**EXCERPTED PASSAGE**
----------------------------------------

So on my quest to use up ALL of the Thanksgiving leftovers, I took one of our favorite classics, chicken pie, and swapped in the turkey. This is a delicious recipe. If you want to make it ahead, just make the filling and refrigerate, making the topping the night of dinner and then baking.
Preheat Oven Temperature: 350 degrees
3 Tablespoons Butter
1/2 Cup Chopped Yellow Onion
1/2 Cup Thinly Sliced Carrots
1/2 teaspoon Salt
1/2 teaspoon Ground Black Pepper
2 Tablespoons All Purpose Flour
1 1/2 Cups No Salt Added Chicken Broth
1/2 Cup Whole Milk
2 Cups Shredded Cooked Turkey
1 Cup Frozen Peas
3 Cups Herb Seasoned Stuffing Crumbs
3 Tablespoons Melted Butter
1 Cup No Salt Added Chicken Broth
1. In a large skillet, melt the butter. Add the onions and carrots. Season with salt and pepper. Cook on medium heat for 15 minutes or until tender. If the onions appear to be cooking too fast, reduce the heat to medium low. Stir periodically.

----------------------------------------

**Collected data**

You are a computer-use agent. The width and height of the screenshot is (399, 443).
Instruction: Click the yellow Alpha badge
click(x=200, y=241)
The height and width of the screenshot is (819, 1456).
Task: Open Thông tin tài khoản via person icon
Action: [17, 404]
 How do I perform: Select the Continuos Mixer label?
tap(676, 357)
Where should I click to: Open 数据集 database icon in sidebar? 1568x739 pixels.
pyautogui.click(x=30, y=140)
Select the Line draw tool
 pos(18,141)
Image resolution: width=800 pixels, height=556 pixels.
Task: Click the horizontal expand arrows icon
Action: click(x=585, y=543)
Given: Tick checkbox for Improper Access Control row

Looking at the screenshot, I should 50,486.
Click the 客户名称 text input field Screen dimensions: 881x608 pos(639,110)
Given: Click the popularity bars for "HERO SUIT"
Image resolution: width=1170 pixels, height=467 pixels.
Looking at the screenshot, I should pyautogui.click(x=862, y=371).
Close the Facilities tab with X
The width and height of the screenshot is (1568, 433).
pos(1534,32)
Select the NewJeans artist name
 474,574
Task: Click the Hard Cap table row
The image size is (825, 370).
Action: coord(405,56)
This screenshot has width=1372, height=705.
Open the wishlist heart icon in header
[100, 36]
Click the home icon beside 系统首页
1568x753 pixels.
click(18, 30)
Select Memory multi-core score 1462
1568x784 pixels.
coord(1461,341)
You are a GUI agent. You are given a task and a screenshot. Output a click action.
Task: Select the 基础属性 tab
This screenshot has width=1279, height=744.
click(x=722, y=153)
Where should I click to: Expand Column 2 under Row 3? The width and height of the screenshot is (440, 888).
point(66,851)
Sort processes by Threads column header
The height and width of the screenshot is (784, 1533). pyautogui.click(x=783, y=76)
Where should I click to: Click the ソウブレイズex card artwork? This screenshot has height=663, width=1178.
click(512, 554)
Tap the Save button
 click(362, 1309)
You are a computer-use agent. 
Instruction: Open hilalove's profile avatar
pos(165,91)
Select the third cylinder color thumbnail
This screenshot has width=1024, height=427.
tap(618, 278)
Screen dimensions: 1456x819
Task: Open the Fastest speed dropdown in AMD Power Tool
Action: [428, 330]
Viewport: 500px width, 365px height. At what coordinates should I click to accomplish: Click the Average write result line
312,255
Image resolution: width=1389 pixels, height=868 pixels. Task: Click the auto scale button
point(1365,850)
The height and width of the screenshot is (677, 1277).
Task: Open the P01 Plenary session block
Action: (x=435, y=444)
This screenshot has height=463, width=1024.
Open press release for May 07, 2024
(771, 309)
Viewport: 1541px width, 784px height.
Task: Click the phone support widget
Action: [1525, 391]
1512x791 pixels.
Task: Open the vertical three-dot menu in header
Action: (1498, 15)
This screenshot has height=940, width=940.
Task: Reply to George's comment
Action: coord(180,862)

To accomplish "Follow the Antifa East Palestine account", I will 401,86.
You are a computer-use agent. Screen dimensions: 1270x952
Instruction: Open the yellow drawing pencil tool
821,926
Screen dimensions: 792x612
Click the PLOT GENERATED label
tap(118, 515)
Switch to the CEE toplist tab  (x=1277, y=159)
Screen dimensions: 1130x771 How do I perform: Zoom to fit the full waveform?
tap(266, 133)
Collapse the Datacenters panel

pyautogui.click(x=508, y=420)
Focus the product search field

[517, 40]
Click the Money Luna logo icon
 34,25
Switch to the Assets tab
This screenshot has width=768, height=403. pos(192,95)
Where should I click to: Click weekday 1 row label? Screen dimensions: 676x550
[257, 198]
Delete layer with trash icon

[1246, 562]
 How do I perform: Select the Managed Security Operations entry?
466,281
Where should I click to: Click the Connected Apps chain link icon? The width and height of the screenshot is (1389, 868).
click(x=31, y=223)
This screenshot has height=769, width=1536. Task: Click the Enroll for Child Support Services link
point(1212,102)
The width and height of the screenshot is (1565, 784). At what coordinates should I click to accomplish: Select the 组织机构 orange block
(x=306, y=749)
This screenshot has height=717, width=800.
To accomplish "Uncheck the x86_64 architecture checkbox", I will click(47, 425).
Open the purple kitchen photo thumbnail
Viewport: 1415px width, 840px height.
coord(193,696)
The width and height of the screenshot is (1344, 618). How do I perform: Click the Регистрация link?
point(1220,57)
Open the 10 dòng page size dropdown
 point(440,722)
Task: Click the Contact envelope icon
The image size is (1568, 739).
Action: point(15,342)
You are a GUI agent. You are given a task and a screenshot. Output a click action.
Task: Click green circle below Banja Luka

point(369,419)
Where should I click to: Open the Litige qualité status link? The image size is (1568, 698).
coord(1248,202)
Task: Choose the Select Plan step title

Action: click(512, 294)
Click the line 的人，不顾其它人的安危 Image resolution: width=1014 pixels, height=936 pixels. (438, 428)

----------------------------------------

**WRITTEN TASKS**
- a) In the turkey pie recipe, how long should the onions and carrots cook in the skillet?
- b) Which ingredients in the turkey pie recipe are measured in tablespoons? List every one with its amount.

**EXERCISE RESULTS**
- a) 15 minutes, or until tender.

- b)
- 3 Tablespoons Butter
- 2 Tablespoons All Purpose Flour
- 3 Tablespoons Melted Butter